RECORDS SHOWN -
::::

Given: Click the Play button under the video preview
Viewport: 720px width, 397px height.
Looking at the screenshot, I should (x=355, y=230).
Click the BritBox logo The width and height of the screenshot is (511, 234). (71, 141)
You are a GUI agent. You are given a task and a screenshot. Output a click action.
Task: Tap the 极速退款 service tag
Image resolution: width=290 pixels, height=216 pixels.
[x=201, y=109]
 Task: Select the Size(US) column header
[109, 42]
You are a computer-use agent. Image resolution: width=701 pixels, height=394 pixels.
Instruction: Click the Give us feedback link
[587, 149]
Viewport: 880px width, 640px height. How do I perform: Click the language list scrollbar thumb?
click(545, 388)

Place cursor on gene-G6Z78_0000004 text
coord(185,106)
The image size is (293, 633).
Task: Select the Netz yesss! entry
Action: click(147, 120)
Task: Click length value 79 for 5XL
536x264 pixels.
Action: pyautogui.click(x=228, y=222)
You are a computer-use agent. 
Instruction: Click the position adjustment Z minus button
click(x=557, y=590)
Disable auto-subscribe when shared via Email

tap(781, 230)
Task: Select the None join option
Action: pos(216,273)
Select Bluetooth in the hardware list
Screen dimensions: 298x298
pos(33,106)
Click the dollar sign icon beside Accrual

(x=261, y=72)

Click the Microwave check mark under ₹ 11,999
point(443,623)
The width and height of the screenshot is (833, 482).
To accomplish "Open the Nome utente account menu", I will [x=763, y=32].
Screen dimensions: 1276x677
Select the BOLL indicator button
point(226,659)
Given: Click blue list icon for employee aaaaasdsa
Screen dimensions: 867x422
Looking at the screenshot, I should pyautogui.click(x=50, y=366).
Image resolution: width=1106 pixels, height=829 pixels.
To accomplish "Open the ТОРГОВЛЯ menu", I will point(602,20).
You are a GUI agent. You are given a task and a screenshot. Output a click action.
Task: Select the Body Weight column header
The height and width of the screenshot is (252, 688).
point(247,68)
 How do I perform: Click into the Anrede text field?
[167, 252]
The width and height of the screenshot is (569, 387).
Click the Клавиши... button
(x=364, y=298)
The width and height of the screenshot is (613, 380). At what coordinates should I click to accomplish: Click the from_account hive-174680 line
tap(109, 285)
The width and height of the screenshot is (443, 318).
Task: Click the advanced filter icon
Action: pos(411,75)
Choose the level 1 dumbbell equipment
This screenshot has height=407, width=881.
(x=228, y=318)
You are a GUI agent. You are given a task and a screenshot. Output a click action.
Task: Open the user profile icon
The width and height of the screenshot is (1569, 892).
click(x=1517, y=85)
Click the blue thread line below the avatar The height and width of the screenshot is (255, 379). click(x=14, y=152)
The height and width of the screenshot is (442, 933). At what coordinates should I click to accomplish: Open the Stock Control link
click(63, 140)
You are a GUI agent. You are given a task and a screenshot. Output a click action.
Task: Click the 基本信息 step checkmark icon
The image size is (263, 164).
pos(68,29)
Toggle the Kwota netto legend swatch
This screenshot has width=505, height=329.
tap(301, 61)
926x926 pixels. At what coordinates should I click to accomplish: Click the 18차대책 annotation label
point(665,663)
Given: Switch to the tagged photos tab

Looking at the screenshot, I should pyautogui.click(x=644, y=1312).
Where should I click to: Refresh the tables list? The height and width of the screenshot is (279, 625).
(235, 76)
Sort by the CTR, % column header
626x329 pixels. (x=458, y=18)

::::

INSTRUCTIONS FOR THE TASK -
Would you write out the data exactly as it reads?

RESPONSE AREA -
Given: Click the Play button under the video preview
Viewport: 720px width, 397px height.
Looking at the screenshot, I should (x=355, y=230).
Click the BritBox logo The width and height of the screenshot is (511, 234). (71, 141)
You are a GUI agent. You are given a task and a screenshot. Output a click action.
Task: Tap the 极速退款 service tag
Image resolution: width=290 pixels, height=216 pixels.
[x=201, y=109]
 Task: Select the Size(US) column header
[109, 42]
You are a computer-use agent. Image resolution: width=701 pixels, height=394 pixels.
Instruction: Click the Give us feedback link
[587, 149]
Viewport: 880px width, 640px height. How do I perform: Click the language list scrollbar thumb?
click(545, 388)

Place cursor on gene-G6Z78_0000004 text
coord(185,106)
The image size is (293, 633).
Task: Select the Netz yesss! entry
Action: click(147, 120)
Task: Click length value 79 for 5XL
536x264 pixels.
Action: pyautogui.click(x=228, y=222)
You are a computer-use agent. 
Instruction: Click the position adjustment Z minus button
click(x=557, y=590)
Disable auto-subscribe when shared via Email

tap(781, 230)
Task: Select the None join option
Action: pos(216,273)
Select Bluetooth in the hardware list
Screen dimensions: 298x298
pos(33,106)
Click the dollar sign icon beside Accrual

(x=261, y=72)

Click the Microwave check mark under ₹ 11,999
point(443,623)
The width and height of the screenshot is (833, 482).
To accomplish "Open the Nome utente account menu", I will [x=763, y=32].
Screen dimensions: 1276x677
Select the BOLL indicator button
point(226,659)
Given: Click blue list icon for employee aaaaasdsa
Screen dimensions: 867x422
Looking at the screenshot, I should pyautogui.click(x=50, y=366).
Image resolution: width=1106 pixels, height=829 pixels.
To accomplish "Open the ТОРГОВЛЯ menu", I will point(602,20).
You are a GUI agent. You are given a task and a screenshot. Output a click action.
Task: Select the Body Weight column header
The height and width of the screenshot is (252, 688).
point(247,68)
 How do I perform: Click into the Anrede text field?
[167, 252]
The width and height of the screenshot is (569, 387).
Click the Клавиши... button
(x=364, y=298)
The width and height of the screenshot is (613, 380). At what coordinates should I click to accomplish: Click the from_account hive-174680 line
tap(109, 285)
The width and height of the screenshot is (443, 318).
Task: Click the advanced filter icon
Action: pos(411,75)
Choose the level 1 dumbbell equipment
This screenshot has height=407, width=881.
(x=228, y=318)
You are a GUI agent. You are given a task and a screenshot. Output a click action.
Task: Open the user profile icon
The width and height of the screenshot is (1569, 892).
click(x=1517, y=85)
Click the blue thread line below the avatar The height and width of the screenshot is (255, 379). click(x=14, y=152)
The height and width of the screenshot is (442, 933). At what coordinates should I click to accomplish: Open the Stock Control link
click(63, 140)
You are a GUI agent. You are given a task and a screenshot. Output a click action.
Task: Click the 基本信息 step checkmark icon
The image size is (263, 164).
pos(68,29)
Toggle the Kwota netto legend swatch
This screenshot has width=505, height=329.
tap(301, 61)
926x926 pixels. At what coordinates should I click to accomplish: Click the 18차대책 annotation label
point(665,663)
Given: Switch to the tagged photos tab

Looking at the screenshot, I should pyautogui.click(x=644, y=1312).
Where should I click to: Refresh the tables list? The height and width of the screenshot is (279, 625).
(235, 76)
Sort by the CTR, % column header
626x329 pixels. (x=458, y=18)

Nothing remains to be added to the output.